Rows on where targets appear
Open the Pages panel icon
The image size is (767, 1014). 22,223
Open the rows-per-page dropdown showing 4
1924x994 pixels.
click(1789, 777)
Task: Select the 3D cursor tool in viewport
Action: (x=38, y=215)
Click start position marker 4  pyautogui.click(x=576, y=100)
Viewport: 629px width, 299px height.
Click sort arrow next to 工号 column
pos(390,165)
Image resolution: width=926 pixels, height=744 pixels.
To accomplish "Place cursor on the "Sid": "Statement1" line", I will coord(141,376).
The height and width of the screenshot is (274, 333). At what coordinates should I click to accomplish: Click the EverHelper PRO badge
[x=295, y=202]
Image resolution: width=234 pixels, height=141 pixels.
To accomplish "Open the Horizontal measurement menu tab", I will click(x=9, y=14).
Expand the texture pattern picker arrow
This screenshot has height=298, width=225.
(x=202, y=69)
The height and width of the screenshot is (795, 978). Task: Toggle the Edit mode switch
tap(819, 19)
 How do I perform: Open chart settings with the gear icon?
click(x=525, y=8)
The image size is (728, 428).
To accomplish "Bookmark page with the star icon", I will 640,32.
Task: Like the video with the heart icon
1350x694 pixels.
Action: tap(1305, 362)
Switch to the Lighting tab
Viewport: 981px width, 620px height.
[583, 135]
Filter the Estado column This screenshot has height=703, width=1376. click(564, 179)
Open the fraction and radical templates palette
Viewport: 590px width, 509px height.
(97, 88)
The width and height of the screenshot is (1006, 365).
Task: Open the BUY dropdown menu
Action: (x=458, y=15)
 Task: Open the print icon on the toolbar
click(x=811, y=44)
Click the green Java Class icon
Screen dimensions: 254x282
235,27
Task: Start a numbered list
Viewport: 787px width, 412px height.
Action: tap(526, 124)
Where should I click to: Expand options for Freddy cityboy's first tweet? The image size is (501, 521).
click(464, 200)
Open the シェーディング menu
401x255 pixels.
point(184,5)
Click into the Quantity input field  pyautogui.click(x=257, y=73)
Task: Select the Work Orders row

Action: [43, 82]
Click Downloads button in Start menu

**Directions for this task:** Reproduce all the items above, changing every occurrence of "Image resolution" to "Screenshot resolution" and leaving everything else untouched.

**Output of the task:**
Open the Pages panel icon
The image size is (767, 1014). 22,223
Open the rows-per-page dropdown showing 4
1924x994 pixels.
click(1789, 777)
Task: Select the 3D cursor tool in viewport
Action: (x=38, y=215)
Click start position marker 4  pyautogui.click(x=576, y=100)
Viewport: 629px width, 299px height.
Click sort arrow next to 工号 column
pos(390,165)
Screenshot resolution: width=926 pixels, height=744 pixels.
To accomplish "Place cursor on the "Sid": "Statement1" line", I will coord(141,376).
The height and width of the screenshot is (274, 333). At what coordinates should I click to accomplish: Click the EverHelper PRO badge
[x=295, y=202]
Screenshot resolution: width=234 pixels, height=141 pixels.
To accomplish "Open the Horizontal measurement menu tab", I will click(x=9, y=14).
Expand the texture pattern picker arrow
This screenshot has height=298, width=225.
(x=202, y=69)
The height and width of the screenshot is (795, 978). Task: Toggle the Edit mode switch
tap(819, 19)
 How do I perform: Open chart settings with the gear icon?
click(x=525, y=8)
The image size is (728, 428).
To accomplish "Bookmark page with the star icon", I will 640,32.
Task: Like the video with the heart icon
1350x694 pixels.
Action: tap(1305, 362)
Switch to the Lighting tab
Viewport: 981px width, 620px height.
[583, 135]
Filter the Estado column This screenshot has height=703, width=1376. click(564, 179)
Open the fraction and radical templates palette
Viewport: 590px width, 509px height.
(97, 88)
The width and height of the screenshot is (1006, 365).
Task: Open the BUY dropdown menu
Action: (x=458, y=15)
 Task: Open the print icon on the toolbar
click(x=811, y=44)
Click the green Java Class icon
Screen dimensions: 254x282
235,27
Task: Start a numbered list
Viewport: 787px width, 412px height.
Action: tap(526, 124)
Where should I click to: Expand options for Freddy cityboy's first tweet? The image size is (501, 521).
click(464, 200)
Open the シェーディング menu
401x255 pixels.
point(184,5)
Click into the Quantity input field  pyautogui.click(x=257, y=73)
Task: Select the Work Orders row

Action: [43, 82]
Click Downloads button in Start menu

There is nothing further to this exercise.